Below are the first few lines(*) of two files exported from the Agilent CytoGenomics Software. These files are plain text files with a few "metadata" rows before the actual tab-delimited data begins. The tab-delimited data appears to have a header row with tab-delimited column names followed by corresponding tab-delimited data rows. But it also appears as if there are "random" TABs (ASCII 0x09 = '\t') added to the end of either to header row or the data rows. What's up with that?
PS. (*) I cut out the top few lines by reading the files as a binary file in order to remove the risk of it being me/my editor introducing these TAB outliers. Also, I've verified using binary diff that these example files are identicial to the top of the full files.
> countTABs <- function(x) sum(charToRaw(x) == charToRaw("\t"))
> data <- readLines("ProbeBasedReport_foo.xls")[20:23]
> data
[1] "AberrationNo\tCytoBand\tChrName\tProbeName\tStart\tStop\tDescription\tGenes\t\tLogratio\tAmplification\tDeletion"
[2] "1.1\tp36.23\tchr1\tA_16_P35022894\t8788292\t8788351\tref|Homo sapiens arginine-glutamic acid dipeptide (RE) repeats (RERE), transcript variant 2, mRNA.\tRERE\t\t-0.4210719\t\t-0.32680264\t\t"
[3] "1.2\tp36.23\tchr1\tA_16_P35022909\t8797211\t8797270\tref|Homo sapiens arginine-glutamic acid dipeptide (RE) repeats (RERE), transcript variant 2, mRNA.\tRERE\t\t-0.32013443\t\t-0.32680264\t\t"
[4] "1.3\tp36.23\tchr1\tA_18_P10026487\t8803013\t8803072\tref|Homo sapiens arginine-glutamic acid dipeptide (RE) repeats (RERE), transcript variant 2, mRNA.\tRERE\t\t0.058376655\t\t-0.32680264\t\t"
## Header has 12 columns, data rows 14
> sapply(data, FUN=countTABs, USE.NAMES=FALSE) + 1L
[1] 12 14 14 14
How can we read this in R?
> read.table("ProbeBasedReport_foo.xls", header=TRUE, sep="\t", skip=19L)

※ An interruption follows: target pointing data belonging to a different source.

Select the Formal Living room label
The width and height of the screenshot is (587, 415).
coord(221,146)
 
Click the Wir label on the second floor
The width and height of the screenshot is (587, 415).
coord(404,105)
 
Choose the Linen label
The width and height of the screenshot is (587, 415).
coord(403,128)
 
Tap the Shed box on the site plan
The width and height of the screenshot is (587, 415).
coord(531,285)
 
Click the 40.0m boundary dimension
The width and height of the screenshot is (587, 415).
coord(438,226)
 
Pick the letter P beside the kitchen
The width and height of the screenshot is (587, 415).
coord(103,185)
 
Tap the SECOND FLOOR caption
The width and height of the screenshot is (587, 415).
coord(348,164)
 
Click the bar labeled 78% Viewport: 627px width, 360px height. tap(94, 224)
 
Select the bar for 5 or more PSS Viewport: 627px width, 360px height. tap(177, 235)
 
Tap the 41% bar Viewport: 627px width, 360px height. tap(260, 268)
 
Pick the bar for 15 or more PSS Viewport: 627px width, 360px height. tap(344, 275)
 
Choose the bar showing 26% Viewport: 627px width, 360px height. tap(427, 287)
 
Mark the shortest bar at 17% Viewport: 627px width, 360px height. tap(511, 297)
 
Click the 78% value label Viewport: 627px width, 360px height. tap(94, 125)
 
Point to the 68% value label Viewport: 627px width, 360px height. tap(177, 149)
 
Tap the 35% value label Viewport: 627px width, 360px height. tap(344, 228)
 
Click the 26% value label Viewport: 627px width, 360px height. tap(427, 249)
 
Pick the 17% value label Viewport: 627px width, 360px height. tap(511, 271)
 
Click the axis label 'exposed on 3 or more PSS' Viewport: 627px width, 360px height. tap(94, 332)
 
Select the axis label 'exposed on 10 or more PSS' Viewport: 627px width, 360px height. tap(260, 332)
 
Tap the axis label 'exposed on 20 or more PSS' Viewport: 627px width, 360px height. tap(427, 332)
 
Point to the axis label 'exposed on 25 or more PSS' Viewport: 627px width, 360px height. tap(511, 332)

Error in read.table("ProbeBasedReport_foo.xls", header = TRUE, sep = "\t",
more columns than column names
I don't think it's possible to read the header and the data rows at the same time; one needs to parse them separately :(
Update: What's up with that empty column #9 with an empty column name and no data (also no data in the full file with 400,000+ rows).
> data <- readLines("CGH_Log_Ratio_foo.txt")[2:5]
> data
[1] "Probe Name\tChrName\tStart\tStop\tFeatureNum\tDescription\tName of Gene\tNormalized log ratio(010214_foo_252185099999_1_1)\t"
[2] "A_16_P15000916\t1\t564424\t564483\t300219\tUnknown\tENST00000503254\t-0.6407301"
[3] "A_18_P10001325\t1\t746608\t746667\t79122\tUnknown\tENST00000435300\t0.15713063"
[4] "A_16_P30000295\t1\t752717\t752764\t338141\tUnknown\tENST00000435300\t0.46870643"
## Header has 9 columns, data rows 8
> sapply(data, FUN=countTABs, USE.NAMES=FALSE) + 1L
[1] 9 8 8 8
How to read in R?
> read.table("CGH_Log_Ratio_foo.txt", header=TRUE, sep="\t", skip=1L, fill=TRUE)
Probe.Name ChrName Start Stop FeatureNum Description Name.of.Gene
1 A_16_P15000916 1 564424 564483 300219 Unknown ENST00000503254
2 A_18_P10001325 1 746608 746667 79122 Unknown ENST00000435300
3 A_16_P30000295 1 752717 752764 338141 Unknown ENST00000435300
Normalized.log.ratio.010214_foo_252185099999_1_1. X
1 -0.6407301 NA
2 0.1571306 NA
3 0.4687064 NA
So in the case where there are more columns in the data rows than in the column names header, fill=TRUE
will do the trick. But still, what's up with that last empty column?!?
Nice. I encounter this way too often with biological data!
As an alternative to count TABS I use:
should I be weary of this (it's never caused problems thus far...)?